Landmarks interviewed Stone Tejeda, an undergraduate senior in Computer Science specializing in robotics at The University of Texas at Austin who also just completed his third summer as a Skyspace attendant. We caught up with Stone to learn more about his interest in the arts, music, computer science, and robotics.
What was your introduction to art?
I've been around art all my life. I spent the first few years of my life in Chicago, where my earliest memories consist of going with my mom and sister to The Art Institute of Chicago. My mom liked to paint, and was especially obsessed with Impressionism, so we would spend hours just wandering through the Impressionist exhibit every time we went, which was fairly often. Both of my parents love music, so I also grew up listening to all kinds of music as a kid, from Electronic Dance Music to Classical.
What influence does art have on your computer science practice, and vice versa?
Personally, I've always thought of computer science as an art, so I like to write code as beautifully as possible. That might sound silly, but there really is an art to it! Making your code simple, yet elegant and understandable by others is an extremely difficult thing to do, and just like most art forms, it's a lot easier to appreciate artsy code than it is to create it.
With both computer science and art, you're stitching little things together to create something new and bold and beautiful. For art, this can be the stroke of a brush. For computer science, our brush strokes come in the form of ones and zeros. Some forms of computer science end up looking beautiful too, like the interface for your phone or computer, but even the ones that we can't literally see can be truly elegant pieces of art.
Do you have a favorite work in the collection? If so, which one?
I really love James Turrell's Skyspace. I actually go there when I'm not at work, just to take in the atmosphere. Even when the light sequence isn't happening, sitting and contemplating the simple beauty of the piece is something I wish I could do every day. Sometimes, if I'm lucky enough to come in when there's no one else there, I'll sing to myself and enjoy the acoustics in it as well.
What is your favorite part of the Skyspace sequence?
There's this sort of optical illusion that happens when you really sit and lose yourself in the sequence — I imagine it's change blindness? It's really hard to describe, but the colors change so subtly that your brain can't really tell what color you're actually looking at, and letting yourself get lost in that sensation is such a soothing experience.
I don't want to spoil the sequence too much, but there's this moment towards the end when the LEDs are a very bold red that I just love. The sky is already completely dark by then, so the color just feels so bold and powerful and always makes me think about how even though the oculus in the Skyspace is small, the space contained within it is infinite. It's a very intense moment.

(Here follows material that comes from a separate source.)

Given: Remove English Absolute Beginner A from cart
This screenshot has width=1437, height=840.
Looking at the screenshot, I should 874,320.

If you could ask James Turrell one question, what would it be?
I would ask him if we could go see his favorite piece that he created together! If there's anything I've learned about James Turrell from the Skyspaces I've visited, it's that his art is always an experience. I think getting to share that experience with a man so well-versed in creating subtle beauty would be an amazing gift, and I feel like sharing that experience together would answer more questions about his work and life than any words ever could.

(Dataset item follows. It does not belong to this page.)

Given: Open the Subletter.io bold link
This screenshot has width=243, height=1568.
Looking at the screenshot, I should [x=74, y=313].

What’s the most often question you're asked by visitors to the Skyspace?
I get a lot of folks who'll ask me what the space is used for when the sequence is not going on. It's funny, because I think I've been to the Skyspace more when the light sequence isn't happening, so I'm always excited to tell them how beautiful the piece is at all times of the day.
How does the Landmarks collection inform your practice?
The Landmarks collection replenishes me. For all the time I spend working on coding, it's always nice to slow down and appreciate the beauty around me. As a college student, having the Landmarks collection around campus gives me the ability to always be able to just slow down, take a deep breath, and remember that we are capable of creating beautiful things. That peace and appreciation has been the lifeblood of my years here at UT.